[TASK TO COMPLETE]: Your response should match the records line for line.

[Saved data entries]:

□ □ □

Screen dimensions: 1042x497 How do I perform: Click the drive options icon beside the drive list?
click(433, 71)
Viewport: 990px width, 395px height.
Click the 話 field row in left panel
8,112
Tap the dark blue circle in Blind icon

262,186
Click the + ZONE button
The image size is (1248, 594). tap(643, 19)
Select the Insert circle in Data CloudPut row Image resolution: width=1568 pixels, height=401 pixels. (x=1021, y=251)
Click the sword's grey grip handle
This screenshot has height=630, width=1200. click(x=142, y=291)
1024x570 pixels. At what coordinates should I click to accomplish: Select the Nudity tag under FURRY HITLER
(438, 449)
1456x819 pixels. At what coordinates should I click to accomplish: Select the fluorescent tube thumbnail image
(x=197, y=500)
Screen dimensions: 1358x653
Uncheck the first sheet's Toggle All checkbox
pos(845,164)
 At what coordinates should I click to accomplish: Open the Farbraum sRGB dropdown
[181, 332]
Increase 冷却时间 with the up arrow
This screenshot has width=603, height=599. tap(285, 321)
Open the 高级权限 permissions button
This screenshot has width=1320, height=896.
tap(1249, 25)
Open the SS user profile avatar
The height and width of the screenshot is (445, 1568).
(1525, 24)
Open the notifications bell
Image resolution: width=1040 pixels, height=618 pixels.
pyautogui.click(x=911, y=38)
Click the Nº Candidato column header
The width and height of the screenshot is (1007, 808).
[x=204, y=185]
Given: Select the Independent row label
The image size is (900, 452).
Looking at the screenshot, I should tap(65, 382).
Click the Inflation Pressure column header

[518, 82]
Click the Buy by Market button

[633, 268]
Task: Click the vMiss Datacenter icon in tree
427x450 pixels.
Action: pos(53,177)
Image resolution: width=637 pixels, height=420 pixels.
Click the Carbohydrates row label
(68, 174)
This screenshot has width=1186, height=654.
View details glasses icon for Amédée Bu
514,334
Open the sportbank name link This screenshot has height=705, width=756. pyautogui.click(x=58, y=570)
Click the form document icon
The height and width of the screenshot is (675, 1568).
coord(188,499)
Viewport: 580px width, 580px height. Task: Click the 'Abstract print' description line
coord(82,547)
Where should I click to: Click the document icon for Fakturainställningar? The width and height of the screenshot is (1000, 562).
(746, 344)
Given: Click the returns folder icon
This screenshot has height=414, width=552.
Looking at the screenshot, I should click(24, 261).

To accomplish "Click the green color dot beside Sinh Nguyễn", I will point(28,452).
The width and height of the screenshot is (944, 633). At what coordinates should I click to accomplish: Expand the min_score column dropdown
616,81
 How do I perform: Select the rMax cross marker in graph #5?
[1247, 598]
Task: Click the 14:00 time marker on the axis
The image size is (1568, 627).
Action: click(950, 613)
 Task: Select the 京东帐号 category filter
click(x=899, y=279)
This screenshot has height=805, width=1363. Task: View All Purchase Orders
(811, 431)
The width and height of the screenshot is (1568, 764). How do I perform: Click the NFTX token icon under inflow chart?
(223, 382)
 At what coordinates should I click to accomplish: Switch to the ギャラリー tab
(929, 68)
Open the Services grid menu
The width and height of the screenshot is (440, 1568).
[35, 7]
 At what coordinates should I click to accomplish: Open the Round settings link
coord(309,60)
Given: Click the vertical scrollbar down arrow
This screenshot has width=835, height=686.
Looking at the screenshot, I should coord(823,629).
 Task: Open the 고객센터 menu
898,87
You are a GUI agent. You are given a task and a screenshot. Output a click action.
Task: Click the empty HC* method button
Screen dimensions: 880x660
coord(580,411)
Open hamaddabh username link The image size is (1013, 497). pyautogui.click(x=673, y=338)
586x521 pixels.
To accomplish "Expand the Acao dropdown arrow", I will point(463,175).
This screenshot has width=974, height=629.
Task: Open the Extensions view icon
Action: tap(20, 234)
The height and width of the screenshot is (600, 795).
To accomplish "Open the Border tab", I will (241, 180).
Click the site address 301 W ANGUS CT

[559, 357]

□ □ □

[TASK ANSWER]:
Screen dimensions: 1042x497 How do I perform: Click the drive options icon beside the drive list?
click(433, 71)
Viewport: 990px width, 395px height.
Click the 話 field row in left panel
8,112
Tap the dark blue circle in Blind icon

262,186
Click the + ZONE button
The image size is (1248, 594). tap(643, 19)
Select the Insert circle in Data CloudPut row Image resolution: width=1568 pixels, height=401 pixels. (x=1021, y=251)
Click the sword's grey grip handle
This screenshot has height=630, width=1200. click(x=142, y=291)
1024x570 pixels. At what coordinates should I click to accomplish: Select the Nudity tag under FURRY HITLER
(438, 449)
1456x819 pixels. At what coordinates should I click to accomplish: Select the fluorescent tube thumbnail image
(x=197, y=500)
Screen dimensions: 1358x653
Uncheck the first sheet's Toggle All checkbox
pos(845,164)
 At what coordinates should I click to accomplish: Open the Farbraum sRGB dropdown
[181, 332]
Increase 冷却时间 with the up arrow
This screenshot has width=603, height=599. tap(285, 321)
Open the 高级权限 permissions button
This screenshot has width=1320, height=896.
tap(1249, 25)
Open the SS user profile avatar
The height and width of the screenshot is (445, 1568).
(1525, 24)
Open the notifications bell
Image resolution: width=1040 pixels, height=618 pixels.
pyautogui.click(x=911, y=38)
Click the Nº Candidato column header
The width and height of the screenshot is (1007, 808).
[x=204, y=185]
Given: Select the Independent row label
The image size is (900, 452).
Looking at the screenshot, I should tap(65, 382).
Click the Inflation Pressure column header

[518, 82]
Click the Buy by Market button

[633, 268]
Task: Click the vMiss Datacenter icon in tree
427x450 pixels.
Action: pos(53,177)
Image resolution: width=637 pixels, height=420 pixels.
Click the Carbohydrates row label
(68, 174)
This screenshot has width=1186, height=654.
View details glasses icon for Amédée Bu
514,334
Open the sportbank name link This screenshot has height=705, width=756. pyautogui.click(x=58, y=570)
Click the form document icon
The height and width of the screenshot is (675, 1568).
coord(188,499)
Viewport: 580px width, 580px height. Task: Click the 'Abstract print' description line
coord(82,547)
Where should I click to: Click the document icon for Fakturainställningar? The width and height of the screenshot is (1000, 562).
(746, 344)
Given: Click the returns folder icon
This screenshot has height=414, width=552.
Looking at the screenshot, I should click(24, 261).

To accomplish "Click the green color dot beside Sinh Nguyễn", I will point(28,452).
The width and height of the screenshot is (944, 633). At what coordinates should I click to accomplish: Expand the min_score column dropdown
616,81
 How do I perform: Select the rMax cross marker in graph #5?
[1247, 598]
Task: Click the 14:00 time marker on the axis
The image size is (1568, 627).
Action: click(950, 613)
 Task: Select the 京东帐号 category filter
click(x=899, y=279)
This screenshot has height=805, width=1363. Task: View All Purchase Orders
(811, 431)
The width and height of the screenshot is (1568, 764). How do I perform: Click the NFTX token icon under inflow chart?
(223, 382)
 At what coordinates should I click to accomplish: Switch to the ギャラリー tab
(929, 68)
Open the Services grid menu
The width and height of the screenshot is (440, 1568).
[35, 7]
 At what coordinates should I click to accomplish: Open the Round settings link
coord(309,60)
Given: Click the vertical scrollbar down arrow
This screenshot has width=835, height=686.
Looking at the screenshot, I should coord(823,629).
 Task: Open the 고객센터 menu
898,87
You are a GUI agent. You are given a task and a screenshot. Output a click action.
Task: Click the empty HC* method button
Screen dimensions: 880x660
coord(580,411)
Open hamaddabh username link The image size is (1013, 497). pyautogui.click(x=673, y=338)
586x521 pixels.
To accomplish "Expand the Acao dropdown arrow", I will point(463,175).
This screenshot has width=974, height=629.
Task: Open the Extensions view icon
Action: tap(20, 234)
The height and width of the screenshot is (600, 795).
To accomplish "Open the Border tab", I will (241, 180).
Click the site address 301 W ANGUS CT

[559, 357]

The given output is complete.